News: Goal is to increase appeal to enterprise businesses and highly regulated industries.
Security continues to be a hot topic for public cloud vendors as concerns around meeting regulatory demands, and securing data against breaches remain a core consideration around whether or not to move to the cloud.
As vendors such as Microsoft create more cloud-based services it is necessary for them to prove the security of them. Both Microsoft and Google have received boosts in this area by achieving certifications for security and privacy standards.
Microsoft for starters, has revealed that its Azure ML service for predictive analytics with machine learning has achieved the standard ISO 27001 and the EU Model Clauses, as well as others.

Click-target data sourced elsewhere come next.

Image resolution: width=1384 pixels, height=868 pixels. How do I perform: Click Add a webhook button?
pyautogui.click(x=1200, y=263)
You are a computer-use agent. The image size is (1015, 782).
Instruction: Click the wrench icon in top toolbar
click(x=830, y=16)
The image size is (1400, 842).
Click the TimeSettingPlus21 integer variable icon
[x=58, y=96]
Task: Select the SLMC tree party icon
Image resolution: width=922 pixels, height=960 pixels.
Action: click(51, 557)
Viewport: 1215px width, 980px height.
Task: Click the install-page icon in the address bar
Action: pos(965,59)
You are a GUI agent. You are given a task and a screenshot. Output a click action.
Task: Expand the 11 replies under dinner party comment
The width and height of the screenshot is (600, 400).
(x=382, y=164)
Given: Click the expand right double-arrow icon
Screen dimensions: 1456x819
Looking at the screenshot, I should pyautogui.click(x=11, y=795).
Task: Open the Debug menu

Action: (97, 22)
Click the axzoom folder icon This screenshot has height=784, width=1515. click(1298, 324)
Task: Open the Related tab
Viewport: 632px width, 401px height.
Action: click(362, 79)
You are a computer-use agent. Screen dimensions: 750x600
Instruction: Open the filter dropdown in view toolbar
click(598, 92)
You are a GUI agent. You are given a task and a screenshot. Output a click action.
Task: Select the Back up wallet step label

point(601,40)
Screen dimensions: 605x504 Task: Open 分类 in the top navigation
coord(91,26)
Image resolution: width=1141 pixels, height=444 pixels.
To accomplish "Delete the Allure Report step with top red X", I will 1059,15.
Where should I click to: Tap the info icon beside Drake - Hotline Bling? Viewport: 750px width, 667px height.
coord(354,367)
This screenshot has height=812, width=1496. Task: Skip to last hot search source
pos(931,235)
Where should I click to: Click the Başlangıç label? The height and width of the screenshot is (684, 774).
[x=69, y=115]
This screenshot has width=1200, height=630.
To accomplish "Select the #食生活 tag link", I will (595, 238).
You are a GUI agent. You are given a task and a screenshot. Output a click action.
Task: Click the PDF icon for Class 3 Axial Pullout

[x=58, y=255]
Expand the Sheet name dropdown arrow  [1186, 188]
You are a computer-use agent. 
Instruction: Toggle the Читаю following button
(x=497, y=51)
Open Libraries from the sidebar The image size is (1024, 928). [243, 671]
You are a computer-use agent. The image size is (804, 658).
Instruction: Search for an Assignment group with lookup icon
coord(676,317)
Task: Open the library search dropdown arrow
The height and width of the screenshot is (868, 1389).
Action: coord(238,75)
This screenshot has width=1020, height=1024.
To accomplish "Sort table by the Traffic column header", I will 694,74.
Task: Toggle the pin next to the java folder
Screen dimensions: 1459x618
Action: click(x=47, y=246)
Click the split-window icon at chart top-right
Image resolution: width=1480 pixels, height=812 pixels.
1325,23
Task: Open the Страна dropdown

Azure ML, which was launched a couple of years ago as a way of tapping into to a growing interest for analysing large datasets, now meets the certification levels for security and privacy with the US HIPAA, ISO 27001, ISO 27018, and the EU Model Clauses which relate to transferring of personal data to countries outside Europe.
Google has achieved similar recognition of its security and privacy standards with the renewal of ISO 27001 for the fourth year in a row, while increasing its coverage from 34 to 60 products. Google Apps for Work and Google Cloud Platform have also been certified for ISO 27017 for cloud security and ISO 27018 for privacy.
The significance for both vendors is that it increases the enterprise appeal of the cloud products, potentially going some way to reducing business fears about data control and cloud adoption.
"Compliance certifications provide assurance to customers that the security of these services has been verified by independent auditors," said Krishna Anumalasetty, Microsoft’s principal programme manager for Azure.
The certifications apply to several different areas; ISO 27001 is an information security standard that specifies best practices for documentation, security, auditing and other areas. It also includes specifications for information security management systems that are designed to keep information secure.
ISO 27018 is an addition to ISO 27001 that represents a combined code of practice for protecting personal data in the cloud. ISO 27018 provides guidance to cloud service providers on how to assess the risks involved with processing personally identifiable information, while also providing a guideline on how to implement controls for protecting it.
For Google ISO 27018 basically means that the company lets the user delete and export their data and that the company is transparent about where the data is stored.
This is particularly important for meeting the requirements set out in the EU General Data Protection Regulation, which specifies that users have the right to remove vendor access to their data.
Really what all of this appeals to will be those businesses that work in highly-regulated industries, are a large enterprise company and are government organisations.
For Google this is an important boost to its strategy of trying to appeal more to enterprise customers with its cloud offerings.
The company is lagging behind Amazon Web Services and Microsoft Azure when it comes to both enterprise adoption and overall market share. The certifications could help to break down the barriers to cloud adoption for both companies.
ISO 27017 is particularly significant because it basically certifies that Google’s virtual networks are as secure as its physical networks. This is something that cloud vendors have been saying for a while, that cloud is at least as secure as any on-premises deployment.
It should be noted that AWS already offers similar certifications and Microsoft has also been ahead of Google in achieving these. This may highlight that Google hadn’t previously investing too much of its energy into going after the enterprise customer.
However, now that the company has changed its tune somewhat and admitted that it both wants to grow its cloud business and also go after enterprise customers, these certifications become vital to success.
Microsoft’s growing certifications play a similar role to that of Google’s, in that they make its cloud offerings more appealing to enterprise customers. For Microsoft though the latest certification means that its operations are more compliant within European laws.
This is a topic that has been rumbling on for many years and looks like it will continue to as the EU GDPR and Privacy Shield come into force. The problem for the likes of Google is that it is simply levelling the playing field a little bit. Unless it achieves certification standards that the two leading cloud players don’t have, then it is isn’t too much of a game changer.